The next step was to walk back over to the first card-seller’s stand, where we could install the SIM cards in the phones and I could buy the credit needed to start making calls. This went fine for the first phone. But when we opened the second phone, we discovered that it took a min-SIM card (okay, I should have remembered that earlier, but…well, I didn’t). So the outsourcing and improvising resumed : The latest bystander-translator assured me that they could cut the card down to the right size, and it would be no problem. So another bystander took the card, jumped on his motorcycle, and rode off to find the neighborhood’s expert SIM-card cutter. I went back to the wooden bench under the tree. Sure enough, in a few minutes, the moto came buzzing back up the street with a smaller version of the SIM card, and when we put it in and powered up the phone – it worked !

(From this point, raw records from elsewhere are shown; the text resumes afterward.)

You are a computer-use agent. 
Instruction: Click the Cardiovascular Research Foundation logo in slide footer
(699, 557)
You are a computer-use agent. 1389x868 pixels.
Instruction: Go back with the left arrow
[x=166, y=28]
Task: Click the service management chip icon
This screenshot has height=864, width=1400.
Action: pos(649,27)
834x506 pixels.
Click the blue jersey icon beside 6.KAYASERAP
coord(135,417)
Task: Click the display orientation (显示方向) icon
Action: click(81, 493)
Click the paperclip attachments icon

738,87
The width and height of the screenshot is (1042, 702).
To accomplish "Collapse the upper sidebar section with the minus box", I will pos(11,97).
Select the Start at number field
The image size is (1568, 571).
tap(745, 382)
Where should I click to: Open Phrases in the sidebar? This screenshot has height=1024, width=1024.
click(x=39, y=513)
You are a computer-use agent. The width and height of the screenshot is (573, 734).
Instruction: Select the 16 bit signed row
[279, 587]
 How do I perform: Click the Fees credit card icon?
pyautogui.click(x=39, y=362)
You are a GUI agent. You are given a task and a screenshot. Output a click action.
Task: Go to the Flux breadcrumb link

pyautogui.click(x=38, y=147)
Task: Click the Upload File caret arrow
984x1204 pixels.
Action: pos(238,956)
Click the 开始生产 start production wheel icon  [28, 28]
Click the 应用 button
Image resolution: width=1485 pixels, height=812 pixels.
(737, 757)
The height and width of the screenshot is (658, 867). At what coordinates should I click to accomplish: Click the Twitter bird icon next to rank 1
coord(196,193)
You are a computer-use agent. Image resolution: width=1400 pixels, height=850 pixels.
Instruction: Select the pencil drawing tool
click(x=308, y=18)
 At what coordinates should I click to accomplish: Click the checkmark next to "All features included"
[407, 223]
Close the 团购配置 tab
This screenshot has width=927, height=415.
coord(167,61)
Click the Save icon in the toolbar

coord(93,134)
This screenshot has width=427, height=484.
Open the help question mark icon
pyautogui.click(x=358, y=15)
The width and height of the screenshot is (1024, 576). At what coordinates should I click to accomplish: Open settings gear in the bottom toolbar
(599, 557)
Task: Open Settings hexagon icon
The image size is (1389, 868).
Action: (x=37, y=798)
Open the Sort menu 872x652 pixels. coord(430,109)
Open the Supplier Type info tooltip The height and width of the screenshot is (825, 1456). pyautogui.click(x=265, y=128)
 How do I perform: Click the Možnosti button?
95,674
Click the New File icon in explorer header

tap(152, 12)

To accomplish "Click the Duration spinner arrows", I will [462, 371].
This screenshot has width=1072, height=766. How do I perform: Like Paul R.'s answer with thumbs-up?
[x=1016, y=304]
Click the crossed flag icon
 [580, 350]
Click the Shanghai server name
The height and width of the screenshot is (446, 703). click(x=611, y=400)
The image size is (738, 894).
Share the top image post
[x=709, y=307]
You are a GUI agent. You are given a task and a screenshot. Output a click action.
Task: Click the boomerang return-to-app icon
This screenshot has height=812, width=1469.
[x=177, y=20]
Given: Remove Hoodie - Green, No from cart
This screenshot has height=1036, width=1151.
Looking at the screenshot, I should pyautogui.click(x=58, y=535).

Both phones were now on the mobile network. All that was left was to pay for the cards, get a few thousand CFA* worth of credit for each one, and start scratching off my codes. (Actually, that process, as simple as it appeared, required a bit of coaching from my friend later in the day.) After a minute of pointing and saying numbers in French, we figured out the appropriate payment and change. Before I left, the vendor had yet another bystander-translator tell me that when I needed to recharge my phone, I should come back to him to buy more credit. And really, after all that, he deserves my business.